## Selected text
Ye olde court hierarchy

Unfortunately for equal opportunity types, the legal profession and tradition are inseparable. The ‘H’ word is also implicated—yes, hierarchy. You can feel it permeating through the walls of any court. The history of the place is all over the walls, the woodwork, the plaques and the portraits. It is inescapable.

It is here that you have a strange dichotomy of people who are in equal measure driven to individualism, but bound by hierarchy. The hierarchy is as follows—the High Court trumps all. Followed by the Court of Appeal (at least in Victoria and equivalents in other States). Followed by the trial division of the Supreme Court, and so on. Everyone accepts the decisions of higher courts as correct law. There is no argument about that.

The written hierarchy works this way:

  1. Higher courts trump lower courts;
  2. Seniority trumps all (subject to the above rule #1).

The unwritten hierarchy works this way, even though they are all legal practitioners:

  1. Judges;
  2. Barristers;
  3. Lawyers.

Funnily enough, there is also an unspoken hierarchy (although imminently silly) between associates. This depends on the judge they work for and where they sit on the hierarchy.

This strange dichotomy that I described to you can work in funny ways. Some associates thrive in history and tradition. Others think it is all too stifling. In any event, it is a great place for nerds to hang out without being judged.

The basics

Let’s get cracking on what being an associate is like. Most judges at the Victorian County Court and Supreme Court have two associates. Judges in the Court of Appeal have one associate, or alternatively share one associate between themselves (e.g. 1 associate to 3 judges). If you are in the trial division, you will get to know your co-associate pretty well over the course of the year.

## Records for the task
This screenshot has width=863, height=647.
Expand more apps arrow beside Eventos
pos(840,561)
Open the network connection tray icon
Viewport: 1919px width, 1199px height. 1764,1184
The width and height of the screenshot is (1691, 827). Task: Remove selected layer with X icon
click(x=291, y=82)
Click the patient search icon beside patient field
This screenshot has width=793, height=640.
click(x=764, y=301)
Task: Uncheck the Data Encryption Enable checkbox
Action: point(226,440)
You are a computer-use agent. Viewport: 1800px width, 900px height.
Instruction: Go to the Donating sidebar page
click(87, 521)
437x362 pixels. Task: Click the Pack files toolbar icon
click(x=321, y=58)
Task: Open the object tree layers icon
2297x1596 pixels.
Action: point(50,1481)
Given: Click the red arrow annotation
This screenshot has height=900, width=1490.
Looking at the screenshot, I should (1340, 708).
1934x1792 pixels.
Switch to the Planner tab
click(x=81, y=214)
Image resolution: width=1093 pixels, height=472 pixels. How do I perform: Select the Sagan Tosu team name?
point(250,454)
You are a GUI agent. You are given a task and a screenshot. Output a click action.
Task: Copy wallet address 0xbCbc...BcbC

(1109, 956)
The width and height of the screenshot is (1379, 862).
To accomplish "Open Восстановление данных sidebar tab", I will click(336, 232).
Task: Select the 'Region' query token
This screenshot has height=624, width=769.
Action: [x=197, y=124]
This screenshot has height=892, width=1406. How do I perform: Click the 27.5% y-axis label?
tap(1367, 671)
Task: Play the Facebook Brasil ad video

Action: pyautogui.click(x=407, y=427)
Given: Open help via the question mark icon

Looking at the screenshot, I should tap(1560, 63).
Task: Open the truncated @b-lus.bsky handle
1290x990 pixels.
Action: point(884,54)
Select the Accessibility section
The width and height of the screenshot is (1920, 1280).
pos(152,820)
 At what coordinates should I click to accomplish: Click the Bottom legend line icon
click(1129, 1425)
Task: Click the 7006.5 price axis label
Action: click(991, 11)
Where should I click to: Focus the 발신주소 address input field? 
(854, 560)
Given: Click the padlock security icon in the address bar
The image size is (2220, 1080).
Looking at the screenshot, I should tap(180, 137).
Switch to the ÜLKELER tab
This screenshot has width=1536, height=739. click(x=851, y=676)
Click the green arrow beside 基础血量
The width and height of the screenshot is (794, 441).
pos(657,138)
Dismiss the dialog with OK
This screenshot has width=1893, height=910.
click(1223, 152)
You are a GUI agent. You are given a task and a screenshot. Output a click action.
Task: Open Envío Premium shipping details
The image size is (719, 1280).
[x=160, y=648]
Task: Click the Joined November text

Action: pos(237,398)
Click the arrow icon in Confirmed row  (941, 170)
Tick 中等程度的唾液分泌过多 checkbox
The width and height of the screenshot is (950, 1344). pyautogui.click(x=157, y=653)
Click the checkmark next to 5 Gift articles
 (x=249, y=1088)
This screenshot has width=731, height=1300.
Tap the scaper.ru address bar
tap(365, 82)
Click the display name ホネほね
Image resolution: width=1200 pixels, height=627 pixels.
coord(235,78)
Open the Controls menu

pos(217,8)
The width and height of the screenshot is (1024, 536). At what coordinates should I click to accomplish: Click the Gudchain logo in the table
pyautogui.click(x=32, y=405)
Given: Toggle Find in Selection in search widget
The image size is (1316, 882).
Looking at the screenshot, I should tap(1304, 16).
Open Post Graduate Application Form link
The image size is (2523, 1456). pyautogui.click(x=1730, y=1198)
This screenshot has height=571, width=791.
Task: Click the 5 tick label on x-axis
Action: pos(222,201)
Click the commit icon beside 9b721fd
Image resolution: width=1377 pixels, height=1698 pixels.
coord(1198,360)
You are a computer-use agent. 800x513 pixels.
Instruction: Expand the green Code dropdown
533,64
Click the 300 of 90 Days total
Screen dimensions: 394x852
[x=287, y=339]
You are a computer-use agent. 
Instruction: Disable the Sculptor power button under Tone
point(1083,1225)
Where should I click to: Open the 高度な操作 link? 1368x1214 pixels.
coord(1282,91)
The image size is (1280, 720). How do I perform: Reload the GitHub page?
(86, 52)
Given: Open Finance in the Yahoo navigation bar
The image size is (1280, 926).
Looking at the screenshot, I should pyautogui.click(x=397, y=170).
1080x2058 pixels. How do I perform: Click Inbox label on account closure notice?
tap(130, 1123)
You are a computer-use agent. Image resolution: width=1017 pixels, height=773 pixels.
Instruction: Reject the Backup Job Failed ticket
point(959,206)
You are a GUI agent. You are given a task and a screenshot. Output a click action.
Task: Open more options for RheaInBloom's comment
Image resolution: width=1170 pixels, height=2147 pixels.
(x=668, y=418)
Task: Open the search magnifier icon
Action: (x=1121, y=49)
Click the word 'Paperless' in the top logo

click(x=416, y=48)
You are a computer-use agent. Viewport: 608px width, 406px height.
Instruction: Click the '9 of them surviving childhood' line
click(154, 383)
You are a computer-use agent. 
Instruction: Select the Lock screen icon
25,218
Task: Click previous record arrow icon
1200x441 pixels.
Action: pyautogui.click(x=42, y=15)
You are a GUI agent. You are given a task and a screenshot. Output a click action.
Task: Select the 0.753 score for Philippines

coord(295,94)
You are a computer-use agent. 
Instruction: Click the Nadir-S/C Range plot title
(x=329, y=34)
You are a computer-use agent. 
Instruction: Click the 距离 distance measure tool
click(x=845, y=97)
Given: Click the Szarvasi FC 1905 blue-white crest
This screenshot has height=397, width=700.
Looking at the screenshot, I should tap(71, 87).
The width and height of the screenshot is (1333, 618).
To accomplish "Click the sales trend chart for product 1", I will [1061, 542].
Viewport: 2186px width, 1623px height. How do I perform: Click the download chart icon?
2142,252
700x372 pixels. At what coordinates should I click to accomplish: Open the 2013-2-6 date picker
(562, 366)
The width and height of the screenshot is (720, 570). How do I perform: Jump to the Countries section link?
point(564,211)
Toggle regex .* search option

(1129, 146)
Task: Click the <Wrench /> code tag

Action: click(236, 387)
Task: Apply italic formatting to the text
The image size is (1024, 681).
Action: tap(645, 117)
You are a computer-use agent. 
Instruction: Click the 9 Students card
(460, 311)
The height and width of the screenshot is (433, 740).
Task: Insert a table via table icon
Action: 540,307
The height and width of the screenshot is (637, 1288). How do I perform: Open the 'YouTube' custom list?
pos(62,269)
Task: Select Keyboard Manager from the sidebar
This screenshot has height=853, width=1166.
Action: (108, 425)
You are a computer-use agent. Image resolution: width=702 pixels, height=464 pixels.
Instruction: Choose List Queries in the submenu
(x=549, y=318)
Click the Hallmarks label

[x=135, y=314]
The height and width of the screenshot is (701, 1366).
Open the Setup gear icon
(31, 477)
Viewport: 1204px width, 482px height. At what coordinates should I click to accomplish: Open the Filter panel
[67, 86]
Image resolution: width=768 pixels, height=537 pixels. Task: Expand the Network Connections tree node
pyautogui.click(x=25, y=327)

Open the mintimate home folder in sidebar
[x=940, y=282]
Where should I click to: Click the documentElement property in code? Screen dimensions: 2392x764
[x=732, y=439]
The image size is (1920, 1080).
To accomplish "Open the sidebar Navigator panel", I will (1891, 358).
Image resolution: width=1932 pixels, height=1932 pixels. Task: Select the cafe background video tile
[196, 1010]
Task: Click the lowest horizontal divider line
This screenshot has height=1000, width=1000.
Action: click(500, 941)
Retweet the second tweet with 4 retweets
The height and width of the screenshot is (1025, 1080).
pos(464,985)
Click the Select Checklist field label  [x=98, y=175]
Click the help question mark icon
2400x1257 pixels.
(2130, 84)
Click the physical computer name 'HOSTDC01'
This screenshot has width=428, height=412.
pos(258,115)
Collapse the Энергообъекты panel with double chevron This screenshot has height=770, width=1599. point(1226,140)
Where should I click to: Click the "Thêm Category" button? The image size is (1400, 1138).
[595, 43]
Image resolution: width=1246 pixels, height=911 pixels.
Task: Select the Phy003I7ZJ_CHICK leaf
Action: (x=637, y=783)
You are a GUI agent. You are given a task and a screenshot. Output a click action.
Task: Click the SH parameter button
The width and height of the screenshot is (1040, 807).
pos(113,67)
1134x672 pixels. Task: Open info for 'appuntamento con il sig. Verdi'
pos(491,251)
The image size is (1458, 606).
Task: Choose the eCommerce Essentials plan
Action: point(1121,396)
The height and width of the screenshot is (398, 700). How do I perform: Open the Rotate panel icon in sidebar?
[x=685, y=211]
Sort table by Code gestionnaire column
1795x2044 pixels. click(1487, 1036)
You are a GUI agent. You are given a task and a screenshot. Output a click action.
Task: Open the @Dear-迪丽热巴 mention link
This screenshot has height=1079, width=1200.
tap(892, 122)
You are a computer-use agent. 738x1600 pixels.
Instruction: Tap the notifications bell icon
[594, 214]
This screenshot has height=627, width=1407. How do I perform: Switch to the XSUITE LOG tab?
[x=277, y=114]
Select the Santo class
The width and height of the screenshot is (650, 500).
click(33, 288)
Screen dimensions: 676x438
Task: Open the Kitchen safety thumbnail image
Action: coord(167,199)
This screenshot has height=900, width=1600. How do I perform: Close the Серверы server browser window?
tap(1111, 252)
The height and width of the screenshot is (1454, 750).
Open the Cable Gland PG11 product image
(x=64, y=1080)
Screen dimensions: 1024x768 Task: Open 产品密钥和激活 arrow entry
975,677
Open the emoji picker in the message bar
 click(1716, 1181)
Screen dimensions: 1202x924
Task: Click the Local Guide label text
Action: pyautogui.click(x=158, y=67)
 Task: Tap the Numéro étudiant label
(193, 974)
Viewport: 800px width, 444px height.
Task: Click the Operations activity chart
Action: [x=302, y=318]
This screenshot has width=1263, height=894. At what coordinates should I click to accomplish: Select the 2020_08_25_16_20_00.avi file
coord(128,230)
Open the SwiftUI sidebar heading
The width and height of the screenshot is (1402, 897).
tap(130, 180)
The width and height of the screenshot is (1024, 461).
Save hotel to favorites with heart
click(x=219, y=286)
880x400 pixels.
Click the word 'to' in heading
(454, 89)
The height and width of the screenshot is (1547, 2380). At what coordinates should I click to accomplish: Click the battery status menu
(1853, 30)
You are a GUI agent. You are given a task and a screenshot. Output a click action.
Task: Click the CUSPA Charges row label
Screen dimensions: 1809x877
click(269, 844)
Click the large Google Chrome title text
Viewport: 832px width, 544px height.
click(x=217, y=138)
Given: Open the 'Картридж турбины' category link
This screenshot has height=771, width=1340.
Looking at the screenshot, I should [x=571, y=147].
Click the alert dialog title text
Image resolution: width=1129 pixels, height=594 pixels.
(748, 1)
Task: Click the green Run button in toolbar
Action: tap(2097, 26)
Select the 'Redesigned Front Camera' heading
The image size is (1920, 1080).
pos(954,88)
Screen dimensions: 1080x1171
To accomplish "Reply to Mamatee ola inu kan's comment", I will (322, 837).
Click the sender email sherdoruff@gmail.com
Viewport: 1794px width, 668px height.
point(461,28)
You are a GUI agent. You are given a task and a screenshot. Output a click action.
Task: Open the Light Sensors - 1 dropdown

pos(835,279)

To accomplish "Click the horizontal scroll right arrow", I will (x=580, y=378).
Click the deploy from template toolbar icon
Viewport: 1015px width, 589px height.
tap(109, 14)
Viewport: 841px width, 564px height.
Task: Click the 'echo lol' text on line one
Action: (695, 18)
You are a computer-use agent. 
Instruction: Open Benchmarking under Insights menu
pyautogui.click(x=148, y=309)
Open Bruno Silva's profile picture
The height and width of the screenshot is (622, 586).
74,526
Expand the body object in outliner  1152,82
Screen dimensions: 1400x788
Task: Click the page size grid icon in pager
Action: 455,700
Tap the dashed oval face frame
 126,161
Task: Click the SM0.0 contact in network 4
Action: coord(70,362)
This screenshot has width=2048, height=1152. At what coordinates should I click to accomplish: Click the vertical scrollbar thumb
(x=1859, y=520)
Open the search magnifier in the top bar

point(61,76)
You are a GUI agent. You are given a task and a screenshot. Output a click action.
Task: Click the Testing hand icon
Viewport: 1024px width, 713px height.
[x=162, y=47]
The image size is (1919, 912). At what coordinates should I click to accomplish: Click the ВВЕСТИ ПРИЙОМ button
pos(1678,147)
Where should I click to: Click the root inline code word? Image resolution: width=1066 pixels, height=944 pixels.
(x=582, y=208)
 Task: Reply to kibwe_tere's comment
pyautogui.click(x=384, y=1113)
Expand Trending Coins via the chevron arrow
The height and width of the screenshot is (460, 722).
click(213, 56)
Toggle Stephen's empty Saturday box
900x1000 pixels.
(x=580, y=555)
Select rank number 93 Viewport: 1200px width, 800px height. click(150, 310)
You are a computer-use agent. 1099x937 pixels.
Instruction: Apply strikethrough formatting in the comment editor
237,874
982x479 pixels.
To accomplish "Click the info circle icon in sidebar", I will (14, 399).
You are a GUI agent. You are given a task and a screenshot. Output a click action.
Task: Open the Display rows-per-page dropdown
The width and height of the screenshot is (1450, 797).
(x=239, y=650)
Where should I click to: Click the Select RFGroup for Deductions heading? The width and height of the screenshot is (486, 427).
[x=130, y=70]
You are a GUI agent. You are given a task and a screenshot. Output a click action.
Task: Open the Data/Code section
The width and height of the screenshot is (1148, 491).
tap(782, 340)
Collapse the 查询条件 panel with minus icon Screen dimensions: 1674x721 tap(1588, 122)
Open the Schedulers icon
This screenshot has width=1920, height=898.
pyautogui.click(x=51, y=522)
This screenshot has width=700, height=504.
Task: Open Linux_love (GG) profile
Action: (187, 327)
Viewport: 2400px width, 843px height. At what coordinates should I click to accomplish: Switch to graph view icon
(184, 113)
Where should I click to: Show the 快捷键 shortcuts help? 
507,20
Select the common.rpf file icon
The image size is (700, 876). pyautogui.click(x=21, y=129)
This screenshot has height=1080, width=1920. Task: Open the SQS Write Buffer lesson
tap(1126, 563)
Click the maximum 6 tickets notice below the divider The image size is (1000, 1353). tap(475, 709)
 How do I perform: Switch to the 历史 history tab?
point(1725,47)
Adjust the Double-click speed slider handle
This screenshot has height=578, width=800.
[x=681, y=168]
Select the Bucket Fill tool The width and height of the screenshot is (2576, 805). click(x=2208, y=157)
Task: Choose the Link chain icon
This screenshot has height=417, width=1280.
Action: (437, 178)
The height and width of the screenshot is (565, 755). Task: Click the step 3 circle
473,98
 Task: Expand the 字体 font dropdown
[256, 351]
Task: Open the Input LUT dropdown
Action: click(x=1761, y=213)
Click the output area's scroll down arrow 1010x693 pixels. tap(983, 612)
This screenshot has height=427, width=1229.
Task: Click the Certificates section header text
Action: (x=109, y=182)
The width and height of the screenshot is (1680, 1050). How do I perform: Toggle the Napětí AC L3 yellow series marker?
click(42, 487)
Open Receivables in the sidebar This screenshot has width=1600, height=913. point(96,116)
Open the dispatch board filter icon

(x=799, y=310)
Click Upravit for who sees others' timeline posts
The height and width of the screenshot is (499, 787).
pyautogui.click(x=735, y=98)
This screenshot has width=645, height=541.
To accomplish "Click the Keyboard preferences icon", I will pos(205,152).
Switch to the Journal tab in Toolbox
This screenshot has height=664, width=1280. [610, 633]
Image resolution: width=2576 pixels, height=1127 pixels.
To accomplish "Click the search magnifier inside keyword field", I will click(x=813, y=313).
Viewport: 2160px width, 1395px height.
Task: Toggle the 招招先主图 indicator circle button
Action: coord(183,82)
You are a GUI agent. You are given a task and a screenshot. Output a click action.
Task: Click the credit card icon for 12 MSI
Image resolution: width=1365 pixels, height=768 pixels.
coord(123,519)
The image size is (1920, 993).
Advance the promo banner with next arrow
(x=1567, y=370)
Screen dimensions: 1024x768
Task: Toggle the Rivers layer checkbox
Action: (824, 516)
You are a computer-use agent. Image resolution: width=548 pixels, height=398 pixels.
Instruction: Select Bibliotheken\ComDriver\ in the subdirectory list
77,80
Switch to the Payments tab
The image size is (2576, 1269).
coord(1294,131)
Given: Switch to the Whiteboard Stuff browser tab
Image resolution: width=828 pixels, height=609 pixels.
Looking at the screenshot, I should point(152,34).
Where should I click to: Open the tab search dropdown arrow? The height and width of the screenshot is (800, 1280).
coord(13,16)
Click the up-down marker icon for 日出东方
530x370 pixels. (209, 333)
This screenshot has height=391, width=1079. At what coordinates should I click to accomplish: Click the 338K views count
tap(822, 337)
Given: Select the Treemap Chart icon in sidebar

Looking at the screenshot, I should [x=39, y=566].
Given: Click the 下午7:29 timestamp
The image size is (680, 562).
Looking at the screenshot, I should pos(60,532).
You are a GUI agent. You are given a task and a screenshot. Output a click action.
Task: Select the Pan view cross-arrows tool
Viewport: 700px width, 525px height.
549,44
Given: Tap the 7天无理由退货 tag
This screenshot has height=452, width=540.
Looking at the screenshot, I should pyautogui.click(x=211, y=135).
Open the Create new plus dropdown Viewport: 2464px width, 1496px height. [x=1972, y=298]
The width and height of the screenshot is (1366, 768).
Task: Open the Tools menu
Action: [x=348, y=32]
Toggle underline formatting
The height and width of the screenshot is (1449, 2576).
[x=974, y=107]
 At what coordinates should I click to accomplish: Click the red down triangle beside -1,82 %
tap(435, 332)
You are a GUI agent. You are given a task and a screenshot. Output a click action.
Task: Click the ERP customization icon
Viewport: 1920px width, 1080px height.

## Direction A
Retype the passage on court hierarchy from "The unwritten hierarchy" to "on the hierarchy.".
## Direction B
Reproduce only the lines of the records from the line with "Expand the body" to the line with "Action: coord(70,362)", swapping "dashed" for "dotted" and keeping everything else the same.
The text and the records have no connection to each other.

## Complete output A
The unwritten hierarchy works this way, even though they are all legal practitioners:

  1. Judges;
  2. Barristers;
  3. Lawyers.

Funnily enough, there is also an unspoken hierarchy (although imminently silly) between associates. This depends on the judge they work for and where they sit on the hierarchy.

## Complete output B
Expand the body object in outliner  1152,82
Screen dimensions: 1400x788
Task: Click the page size grid icon in pager
Action: 455,700
Tap the dotted oval face frame
 126,161
Task: Click the SM0.0 contact in network 4
Action: coord(70,362)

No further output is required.